The Slatest

Dylann Roof Has at Least One Black Friend Who Denies Alleged Shooter Is Racist

“He never said anything racist to me,” Christon Scriven, 21, told the BBC.

Screengrab from BBC video 

At least one black man sees suspected shooter Dylann Roof as a friend and vehemently denies that the 21-year-old accused of killing nine people in a church was racist. “Everybody’s making him out to be racist but here I am in front of you today as a black man and telling you that I look at him no different today than what I looked him last week because he never said anything racist to me,” Christon Scriven, 21, told the BBC. “He never treated me any different” than he did his white friends, Scriven added. Scriven also talked to the Telegraph and said that “not once … did he say anything racist,” even though the two had “been drunk plenty of nights … so drunk that he’s passed out on the side of his car.”

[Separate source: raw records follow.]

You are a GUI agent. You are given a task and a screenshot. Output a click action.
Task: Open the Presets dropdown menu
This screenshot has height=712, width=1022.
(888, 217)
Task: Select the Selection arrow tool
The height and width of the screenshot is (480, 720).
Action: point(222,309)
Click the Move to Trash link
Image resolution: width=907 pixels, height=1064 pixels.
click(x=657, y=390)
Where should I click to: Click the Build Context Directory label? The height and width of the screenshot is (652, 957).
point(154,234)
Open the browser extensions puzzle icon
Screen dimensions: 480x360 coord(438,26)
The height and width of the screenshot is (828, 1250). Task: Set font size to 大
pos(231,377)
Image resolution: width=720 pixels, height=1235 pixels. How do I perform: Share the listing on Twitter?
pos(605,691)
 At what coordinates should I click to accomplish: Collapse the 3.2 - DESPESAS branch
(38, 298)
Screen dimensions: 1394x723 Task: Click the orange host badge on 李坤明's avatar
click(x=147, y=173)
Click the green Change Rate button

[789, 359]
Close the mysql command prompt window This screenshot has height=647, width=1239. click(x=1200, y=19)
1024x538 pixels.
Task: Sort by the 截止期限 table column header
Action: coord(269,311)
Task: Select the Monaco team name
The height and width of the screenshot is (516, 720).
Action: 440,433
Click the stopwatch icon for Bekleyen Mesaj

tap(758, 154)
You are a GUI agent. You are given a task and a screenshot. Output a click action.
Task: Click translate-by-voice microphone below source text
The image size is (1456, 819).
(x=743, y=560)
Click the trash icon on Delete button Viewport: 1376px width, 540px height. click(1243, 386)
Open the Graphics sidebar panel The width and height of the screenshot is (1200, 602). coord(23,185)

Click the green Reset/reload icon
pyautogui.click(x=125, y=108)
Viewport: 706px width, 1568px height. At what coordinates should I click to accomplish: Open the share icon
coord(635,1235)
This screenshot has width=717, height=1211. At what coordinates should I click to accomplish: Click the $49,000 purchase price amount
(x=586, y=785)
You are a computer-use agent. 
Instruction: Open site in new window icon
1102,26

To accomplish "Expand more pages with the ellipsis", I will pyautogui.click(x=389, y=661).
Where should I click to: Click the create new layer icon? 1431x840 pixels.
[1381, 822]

Scriven also insists the “church wasn’t his primary target at all,” saying that Roof wanted to shoot people at the College of Charleston. Scriven says he didn’t know why Roof wanted to shoot the school, and when he asked him about it, “he just stopped talking … he never said anything else about it. He was like, ‘They all got seven days to live.’ ”

Others don’t quite see things the way Scriven does. In an interview shortly after the shooting, Roof’s friend Joey Meek told the Associated Press that while he and Roof were drinking vodka one day, Roof complained that “blacks were taking over the world” and that “someone needed to do something about it for the white race.” CBS News also reported that a classmate said Roof often “told racist jokes.”